Wheeling around, she looked up into Z’s yellow eyes. In the Brother’s arms, Nalla was dressed in a darling pink dress with an empire waist and a flaring skirt she was going to grow into in a couple months. Talk about the cuteness. Little white Mary Janes flashed on her feet, and an off-center white bow tied back her multicolored curls.
Her eyes were yellow, just like her dad’s, but her smile was all Bella, wide-open, trusting, and friendly.
God, it hurt to see them. Especially as she knew the cause of the destruction in that other room.
“He called me,” she said.
“That why you came home?”
“I was going to anyway.”
Z nodded. “Good. Last night was a thing.”
“Clearly.” She glanced over her shoulder. “How did he…”
“Stop? Lassiter darted him. He went down like a stone and had a good, long nap.”
“That wasn’t what I was going to ask, but … yeah.” She rubbed her cold hands together. “Ah, do you know where he is?”
“He told me you asked him to talk to me.”
As she stared across at Z, she thought of meeting him for the first time. God, he’d been terrifying—and not just because of the scar. He’d had a glacial glare back then, as well as the kind of deadly focus that had gone straight into the center of her chest.
Now? He was like a brother to her … except when it came to Wrath. Wrath would always come first for him.
It was true for all the Brothers. And considering what Wrath had done to the game room, that was not a bad thing.

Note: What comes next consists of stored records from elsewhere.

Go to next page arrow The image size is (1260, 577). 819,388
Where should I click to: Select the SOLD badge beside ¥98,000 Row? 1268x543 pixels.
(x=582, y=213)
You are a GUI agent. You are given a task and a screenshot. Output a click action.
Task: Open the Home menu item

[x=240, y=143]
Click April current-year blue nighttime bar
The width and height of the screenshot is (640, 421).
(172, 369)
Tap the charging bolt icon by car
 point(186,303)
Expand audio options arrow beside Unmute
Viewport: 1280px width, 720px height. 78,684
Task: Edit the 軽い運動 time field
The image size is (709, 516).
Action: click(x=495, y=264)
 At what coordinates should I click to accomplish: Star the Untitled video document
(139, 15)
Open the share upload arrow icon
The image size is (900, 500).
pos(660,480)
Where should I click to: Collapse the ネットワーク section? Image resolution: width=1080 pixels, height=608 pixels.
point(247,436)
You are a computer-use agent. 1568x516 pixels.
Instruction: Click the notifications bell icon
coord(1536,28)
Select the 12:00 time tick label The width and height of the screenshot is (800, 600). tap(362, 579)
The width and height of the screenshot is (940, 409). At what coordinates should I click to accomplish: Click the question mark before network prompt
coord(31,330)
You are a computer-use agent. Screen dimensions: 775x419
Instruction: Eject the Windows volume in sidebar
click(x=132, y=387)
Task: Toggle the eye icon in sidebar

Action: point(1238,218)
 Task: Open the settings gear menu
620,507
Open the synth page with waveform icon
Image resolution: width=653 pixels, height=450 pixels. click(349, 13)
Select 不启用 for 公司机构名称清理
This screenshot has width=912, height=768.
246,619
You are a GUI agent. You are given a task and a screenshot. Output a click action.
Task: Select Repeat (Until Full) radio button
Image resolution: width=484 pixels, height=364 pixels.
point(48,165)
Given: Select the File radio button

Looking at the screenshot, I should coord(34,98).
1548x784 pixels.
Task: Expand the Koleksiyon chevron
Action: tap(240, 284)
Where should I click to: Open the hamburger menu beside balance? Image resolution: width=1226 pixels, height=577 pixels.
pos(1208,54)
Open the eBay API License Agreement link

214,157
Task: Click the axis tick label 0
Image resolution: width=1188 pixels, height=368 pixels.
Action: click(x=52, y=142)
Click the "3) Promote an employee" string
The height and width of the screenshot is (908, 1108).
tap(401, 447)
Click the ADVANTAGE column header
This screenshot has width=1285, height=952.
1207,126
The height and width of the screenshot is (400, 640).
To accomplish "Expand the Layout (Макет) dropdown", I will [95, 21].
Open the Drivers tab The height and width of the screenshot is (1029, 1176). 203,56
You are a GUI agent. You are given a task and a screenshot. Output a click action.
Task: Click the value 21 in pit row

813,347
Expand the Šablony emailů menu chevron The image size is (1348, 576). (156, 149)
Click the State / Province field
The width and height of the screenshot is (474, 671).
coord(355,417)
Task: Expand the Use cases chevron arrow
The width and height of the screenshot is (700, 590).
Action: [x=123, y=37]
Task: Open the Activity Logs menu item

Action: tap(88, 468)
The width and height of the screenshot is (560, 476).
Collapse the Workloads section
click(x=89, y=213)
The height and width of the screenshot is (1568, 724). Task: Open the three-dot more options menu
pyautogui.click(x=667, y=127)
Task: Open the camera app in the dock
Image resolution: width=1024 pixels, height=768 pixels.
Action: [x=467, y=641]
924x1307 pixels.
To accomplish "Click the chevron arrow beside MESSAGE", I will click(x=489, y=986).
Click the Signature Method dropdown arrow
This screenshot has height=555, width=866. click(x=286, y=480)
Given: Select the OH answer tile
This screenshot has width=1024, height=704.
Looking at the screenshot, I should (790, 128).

“I thought maybe it would help.” God, that seemed lame. “What I mean is—”
“He’s gone to find Tohr.”
Beth closed her eyes. After a moment, she said, “I don’t want any of this, you know. Just so we’re clear.”
“I believe that. And I don’t want this for the two of you, either.”
“Maybe we’ll figure it out.” As she turned to the stairs, a wave of exhaustion hit her like a ton of bricks. “Listen, if you see him … tell him I’ve gone up to have a shower. It was a long day for me, too.”
“You got it.”
As she passed by the Brother, she was shocked when his hand landed on her shoulder and squeezed in support.
Good Lord, if you’d told her a couple of years ago that the fighter would be offering anyone anything other than a gun to the head? NFW. And the fact that he was currently holding a total Gerber baby in his heavily muscled arm, said daughter staring up at his scarred face with absolute and total adoration?
Pigs flying. Hell freezing over. Miley Cyrus keeping some clothes on.
“I’m sorry,” she said hoarsely, knowing that the flip side to the Brotherhood’s closeness was that they all truly worried about each other.
The problems of one were the problems of all.
“I’ll let him know you’re home safe,” Z said. “Go have a rest. You look wiped.”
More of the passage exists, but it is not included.